**STATED PROBLEM 1**:
In the dataset items below, take the entries from the line containing "ICG Face-to-Face Meeting | Audio: Informal" through the end of the dataset items, both ends included. Rewrite those entries with their requests, multiplying each coordinate in the answers by 0.5 and rounding to whole numbers, with halves rounded up.

--- PAGE TEXT ---

Guest Essayist: Samuel Postell

In his First Inaugural Address, Abraham Lincoln argued that “the Union is much older than the Constitution.” What did Lincoln mean when he spoke of the Union? The Declaration of Independence explains that the Americans were “one people” because they were providentially, philosophically, and hence politically united. In addition to referring to the Americans as one people, it also references the American people using the collective “We.” Furthermore, the document calls itself a “unanimous” declaration of the “united” States of America. The authors saw the separate colonies as previously united, and unanimity implied that they were “of one mind.” In short, the Declaration expressed that the Americans were one people capable of governing themselves. Because the Americans were united as one people and were arbitrarily ruled by another, the Declaration asserts that they have a duty to assert their independence by appealing to their Creator and natural laws of justice. Therefore, the principle of union, the rallying cry of Abraham Lincoln, Daniel Webster, Henry Clay, and George Washington, is one of the bedrock principles of the American founding.

Whereas the Declaration expresses the existence of unity at the time of the founding, many of the Federalist Papers contemplate the importance of a strong or firm union. For example, Federalist 9 asserts in its first line that “A FIRM Union will be of the utmost moment to the peace and liberty of the States, as a barrier against domestic faction and insurrection.” Additionally, Federalist 10 asserts that “Among the numerous advantages promised by a well-constructed union, none deserves to be more accurately developed than its tendency to break and control the violence of faction.” In other words, at the time of ratification, one of the most salutary effects of the United States Constitution was that it bolstered the existing unity between the American people and thereby combated faction and disunion. As discussed in previous essays, in Federalist 9 and 10, Publius argued that the particular kind of union created by the Constitution was the key to subverting the violence of faction, the primary vice of the political system under the Articles of Confederation.

---

**STATED PROBLEM 2**:
Continue the essay above on the principle of American union from where it stops.

--- SUPPLIED MATERIAL ---

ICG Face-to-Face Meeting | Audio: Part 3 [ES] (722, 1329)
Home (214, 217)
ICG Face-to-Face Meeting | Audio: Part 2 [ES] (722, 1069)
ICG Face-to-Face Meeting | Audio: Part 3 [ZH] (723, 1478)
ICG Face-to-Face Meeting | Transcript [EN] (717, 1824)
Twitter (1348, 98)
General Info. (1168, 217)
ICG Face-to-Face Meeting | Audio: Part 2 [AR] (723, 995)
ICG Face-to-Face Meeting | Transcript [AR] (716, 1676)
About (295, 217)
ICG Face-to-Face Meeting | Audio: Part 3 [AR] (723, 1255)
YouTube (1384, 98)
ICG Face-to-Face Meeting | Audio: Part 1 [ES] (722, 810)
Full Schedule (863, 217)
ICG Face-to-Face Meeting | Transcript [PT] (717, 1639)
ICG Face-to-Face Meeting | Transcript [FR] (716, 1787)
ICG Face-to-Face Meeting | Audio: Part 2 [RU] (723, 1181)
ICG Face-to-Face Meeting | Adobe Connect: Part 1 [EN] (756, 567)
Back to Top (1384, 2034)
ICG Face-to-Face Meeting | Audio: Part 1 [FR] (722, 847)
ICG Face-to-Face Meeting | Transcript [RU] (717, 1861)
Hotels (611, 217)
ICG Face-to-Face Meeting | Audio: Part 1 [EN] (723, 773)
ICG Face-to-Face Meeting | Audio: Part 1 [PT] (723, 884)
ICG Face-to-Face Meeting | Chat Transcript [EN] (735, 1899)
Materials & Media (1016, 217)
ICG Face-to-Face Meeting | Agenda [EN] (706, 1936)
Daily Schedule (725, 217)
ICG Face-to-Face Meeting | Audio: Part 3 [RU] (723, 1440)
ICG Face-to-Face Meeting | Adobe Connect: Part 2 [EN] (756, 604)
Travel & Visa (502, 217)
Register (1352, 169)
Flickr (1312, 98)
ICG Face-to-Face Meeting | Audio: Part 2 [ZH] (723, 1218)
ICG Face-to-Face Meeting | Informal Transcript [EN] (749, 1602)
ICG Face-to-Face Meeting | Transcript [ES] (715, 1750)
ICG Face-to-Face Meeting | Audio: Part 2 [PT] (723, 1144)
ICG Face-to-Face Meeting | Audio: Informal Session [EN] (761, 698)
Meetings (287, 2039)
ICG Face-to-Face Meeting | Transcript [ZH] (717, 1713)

---

**FINAL RESULT 1**:
ICG Face-to-Face Meeting | Audio: Informal Session [EN] (381, 349)
Meetings (144, 1020)
ICG Face-to-Face Meeting | Transcript [ZH] (359, 857)

**FINAL RESULT 2**:
But union was not only an important principle at the time of the signing of the Declaration and the ratification of the Constitution. The Declaration sets forth “self-evident truths” that are meant to guide the American people through time. The principles explicitly enumerated are “life, liberty, and the pursuit of happiness.” However, in Washington’s Farewell Address he emphasized the principle of “union” as that which secured the principles of the Declaration. In the Farewell Address, Washington counseled the American people: “The unity of government which constitutes you one people is also now dear to you. It is justly so; for it is a main pillar in the edifice of your real independence, the support of your tranquility at home, your peace abroad, of your safety, of your prosperity, of that very liberty which you so highly prize.” He told the people that “it is of infinite moment that you should properly estimate the immense value of your national Union to your collective and individual happiness; that you should cherish a cordial, habitual, and immovable attachment to it; accustoming yourselves to think and speak of it as of the palladium of your political safety and prosperity; watching for its preservation with jealous anxiety; discountenancing whatever may suggest even a suspicion that it can in any event be abandoned; and indignantly frowning upon the first dawning of every attempt to alienate any portion of our country from the rest, or to enfeeble the sacred ties which now link together the various parts.” In other words, Washington argued that union was the principle that secured the self-evident truths for which the Americans had fought in the Revolutionary War. According to Washington, the principle of union was necessary to secure the rights to life and liberty as well as the freedom to pursue happiness. Washington believed that if union failed, then the American experiment failed, and if the American experiment failed, then the prospect of liberty and self-government everywhere was in danger. Therefore, he urged the people to cherish the principle of union.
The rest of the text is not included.